COVEC zwraca uwagę, że aby dalej prowadzić projekt, niezbędne jest poprawienie komunikacji pomiędzy inżynierem kontraktu, inwestorem oraz generalnym wykonawcą. Spółka COVEC podkreśla, że chce być traktowana w takim sam sposób, jak pozostali generalni wykonawcy autostrady A2. W oświadczeniu firma napisała, że "niedopuszczalne jest to, iż główny inżynier kontraktu, nadzorujący projekt, nie zatwierdza surowców użytych przez COVEC do podbudowy autostrady, w sytuacji, kiedy zostały one zakupione u tego samego producenta i mają takie same parametry jak te, użyte przez generalnych wykonawców na innych odcinkach budowy autostrady A2".

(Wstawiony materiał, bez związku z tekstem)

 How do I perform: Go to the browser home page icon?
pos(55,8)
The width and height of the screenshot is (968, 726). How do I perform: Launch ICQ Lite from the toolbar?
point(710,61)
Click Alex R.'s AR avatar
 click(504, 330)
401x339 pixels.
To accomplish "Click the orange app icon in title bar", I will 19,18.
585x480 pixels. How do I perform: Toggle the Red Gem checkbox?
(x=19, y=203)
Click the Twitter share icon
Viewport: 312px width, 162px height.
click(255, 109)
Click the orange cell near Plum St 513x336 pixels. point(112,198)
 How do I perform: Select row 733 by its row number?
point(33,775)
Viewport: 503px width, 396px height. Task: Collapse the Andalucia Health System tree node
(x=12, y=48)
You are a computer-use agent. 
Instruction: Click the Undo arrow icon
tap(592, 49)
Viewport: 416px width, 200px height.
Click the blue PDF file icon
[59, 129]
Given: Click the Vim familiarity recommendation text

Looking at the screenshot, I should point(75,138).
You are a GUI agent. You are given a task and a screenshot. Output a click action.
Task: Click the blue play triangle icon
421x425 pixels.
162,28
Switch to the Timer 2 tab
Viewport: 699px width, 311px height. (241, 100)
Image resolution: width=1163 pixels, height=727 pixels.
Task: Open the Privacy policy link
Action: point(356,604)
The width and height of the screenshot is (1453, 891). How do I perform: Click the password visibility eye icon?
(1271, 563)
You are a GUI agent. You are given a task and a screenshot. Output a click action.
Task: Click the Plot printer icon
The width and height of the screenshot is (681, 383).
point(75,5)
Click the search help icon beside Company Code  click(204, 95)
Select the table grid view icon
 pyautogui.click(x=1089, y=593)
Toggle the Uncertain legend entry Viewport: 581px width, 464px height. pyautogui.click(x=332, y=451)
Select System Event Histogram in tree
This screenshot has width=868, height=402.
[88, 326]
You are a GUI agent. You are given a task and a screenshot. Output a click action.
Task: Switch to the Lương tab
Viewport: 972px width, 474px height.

Wczoraj Generalna Dyrekcja Dróg Krajowych iAutostrad zdecydowała o odstąpieniu od kontraktu z chińską firmą COVEC na budowę fragmentów autostrady A2. Jak poinformował dziennikarzy na specjalnie zwołanej konferencji zastępca szefa GDDKiA Andrzej Maciejewski, Chińczycy w zeszły czwartek zażądali podwyższenia wartości kontraktu. Na to GDDKiA, jak podkreślił Maciejewski, nie mogła się zgodzić. Dodał on jednocześnie, że w lipcu powinna ponownie ruszyć budowa A2 na opuszczonych przez Chińczyków fragmentach, a drogą będzie można przejechać na Euro 2012. Nie oznacza to, że autostrada do tego czasu będzie gotowa, ale uzyska stan "przejezdności". Maciejewski dodał też, że decyzja co do wyboru nowych wykonawców i trybu postępowania będzie podjęta za 14 dni, kiedy uprawomocni się decyzja od odstąpieniu od umowy z konsorcjum COVEC. Jeżeli COVEC w ciągu 14 dni zdecyduje się na realizację inwestycji na dotychczasowych zasadach, to może jeszcze wrócić na budowę - poinformował Andrzej Maciejewski. Dodał, że teraz generalna dyrekcja będzie domagała się od Chińczyków 741 milionów złotych odszkodowania za niezrealizowaną umowę. GDDKiA chce również 130 milionów złotych kary umownej za odstąpienie od kontraktu. Jak wyjaśnił wicedyrektor Maciejewski, banki które gwarantowały kontrakty z Chińczykami, potwierdziły, że wypłacą karę umowną.